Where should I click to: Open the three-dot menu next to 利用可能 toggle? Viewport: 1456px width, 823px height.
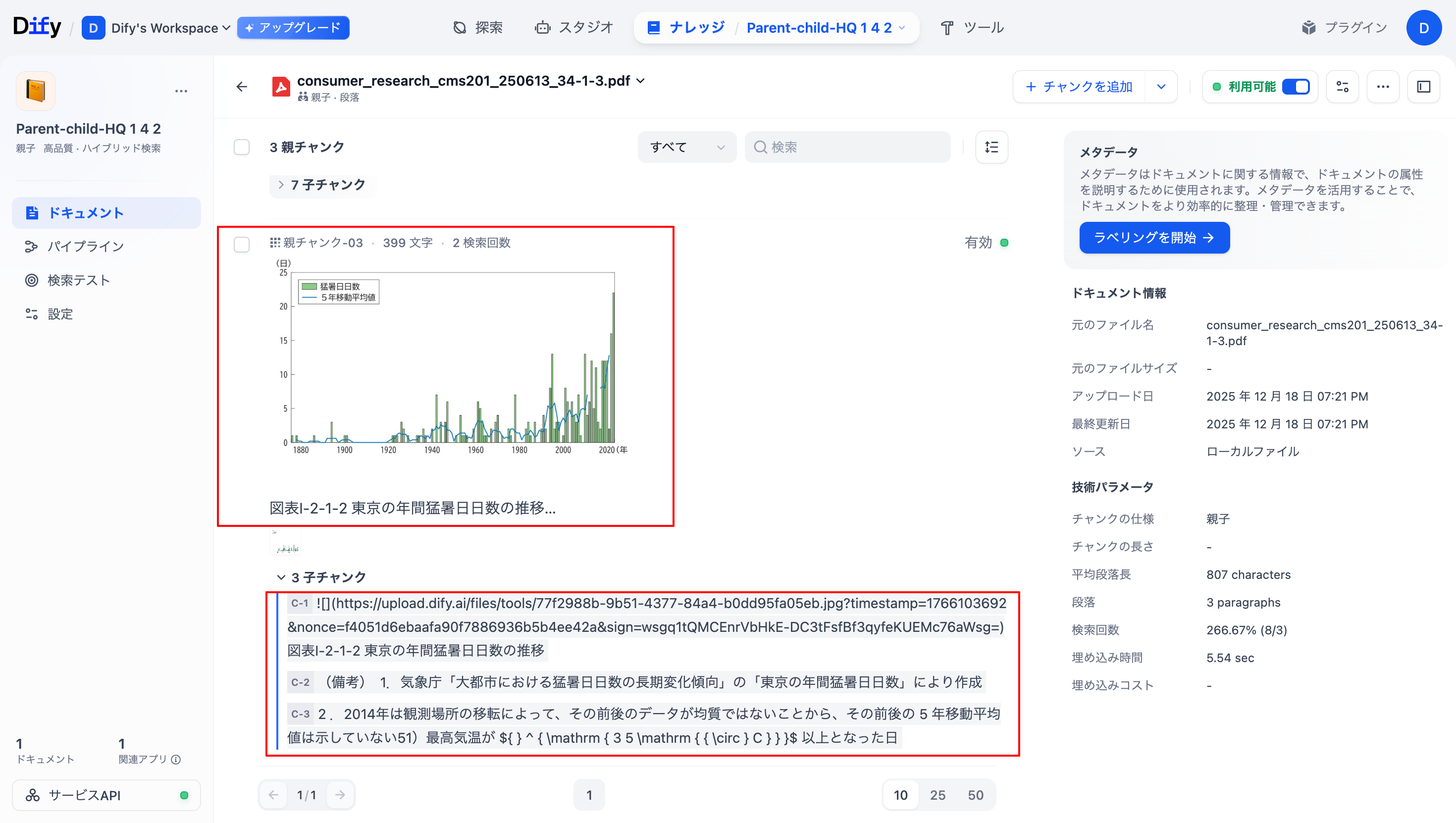(1383, 87)
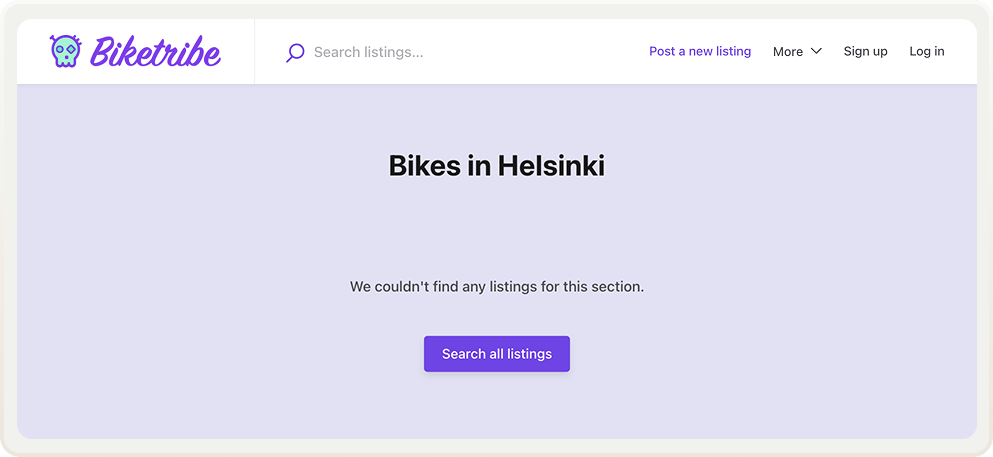Click the word Search on the purple button
Viewport: 993px width, 457px height.
pyautogui.click(x=464, y=354)
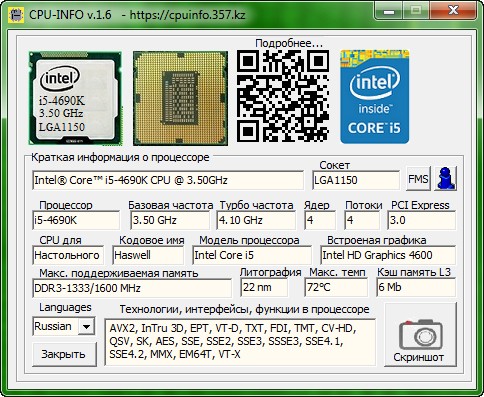Click the Подробнее... link above QR code

click(x=289, y=43)
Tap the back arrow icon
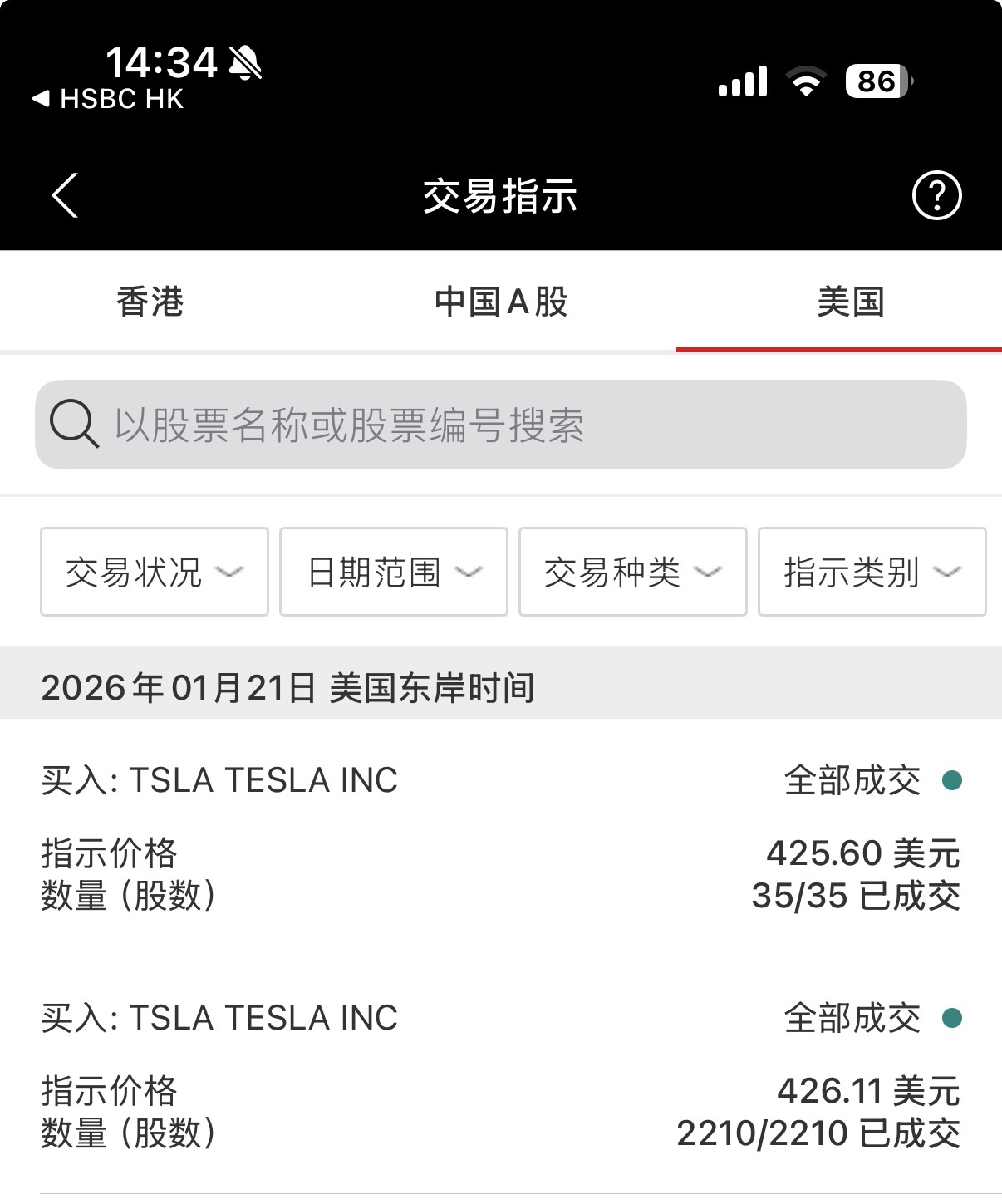Image resolution: width=1002 pixels, height=1204 pixels. click(65, 196)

********************

§ EXERCISE TASK
Pull out every line in the records that contains the string "Viewport", and copy each one in full.

§ WRITTEN ANSWER
Where should I click to: Open the three-dot menu next to 利用可能 toggle? Viewport: 1456px width, 823px height.
Viewport: 993px width, 457px height.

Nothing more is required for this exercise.